My first attempt at using Lean techniques was a total failure. When I had my vending company I would try a new technique almost every month. Because I used so many different strategies no one knew what to do. It was only after we started to focus on one thing at a time that we were successful.
Lean manufacturing, a system of removing waste from industrial processes that is also known as the Toyota Production System, is a must in many large companies like the auto industry. Toyota first coined the term and the rest of the industry has had to follow along. Not only have the auto manufacturers joined the lean movement but their suppliers have as well.
When small companies try to emulate larger companies they often fail. When a large facility starts to implement Lean strategies they will put a team of people on the project.

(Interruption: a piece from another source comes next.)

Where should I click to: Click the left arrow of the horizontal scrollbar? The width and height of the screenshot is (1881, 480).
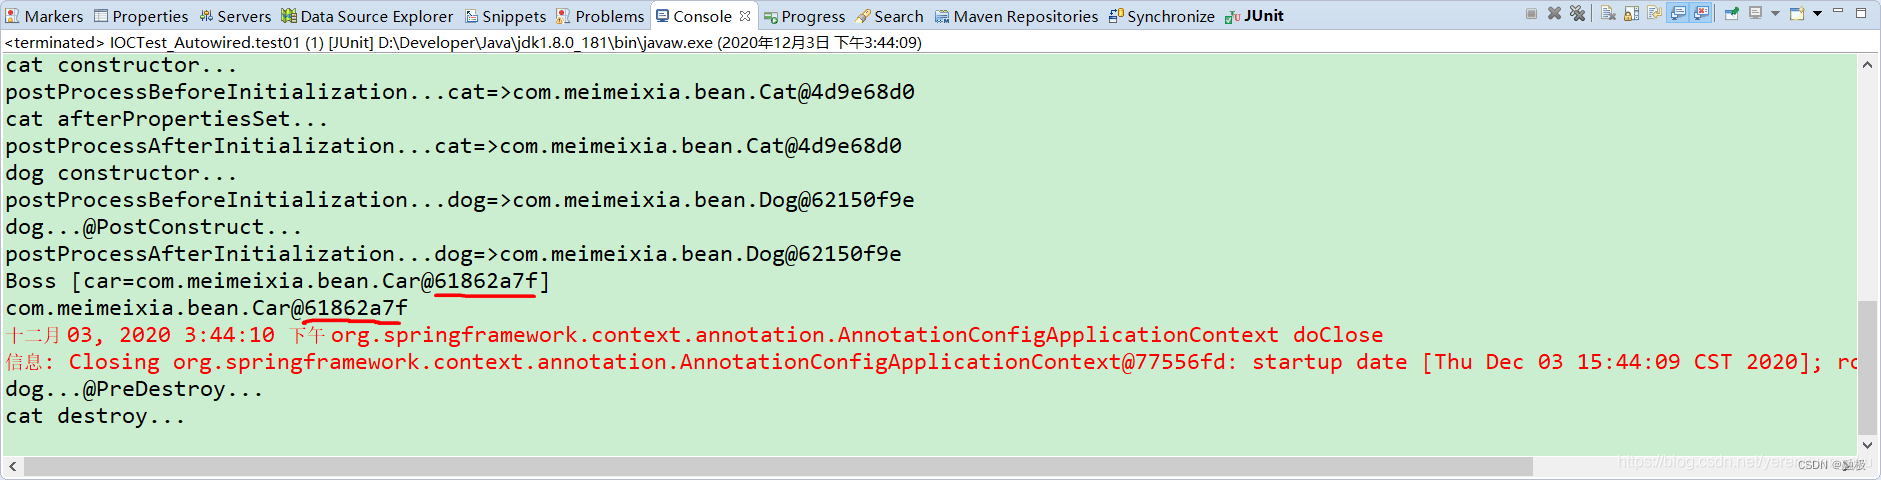12,467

Smaller companies rarely have the human resources available to do this.
Smaller companies need to have at least one person in the company to be an evangelist for making their company Lean. Small companies that do this well will often have the owner be that person. Owners have the ability to change culture and change direction the company is moving.
The first problem smaller companies have is they try to do too much too quickly. Since a smaller company has fewer resources for strategic change they have to choose carefully what project they will adopt. A big problem that I see is the owner gets excited about what Lean can do for their company and tries to do too many things at once.
Adopting one thing at a time and adopting this one thing well will help your company be successful in a Lean installation. If three or more different parts of Lean are installed at one time your process is doomed to failure.
Watch out for taking two steps backwards. Most strategic processes that involve cultural change (processes like Lean) will not go forward smoothly. When improvements are being made, life is easy. When things don’t work as well smaller companies often give up and just say, “It won’t work here.” It’s not that it doesn’t work in your company it’s just the way these things are.
Commitment to making Lean work in your company is likely the biggest predictor of success. The techniques will work. The question you have to answer is am I willing to stay with it when things get tough and challenges present themselves.
If you’re not willing to do this, you won’t be successful. For smaller companies that are willing to work through the rough patches, the rewards are large.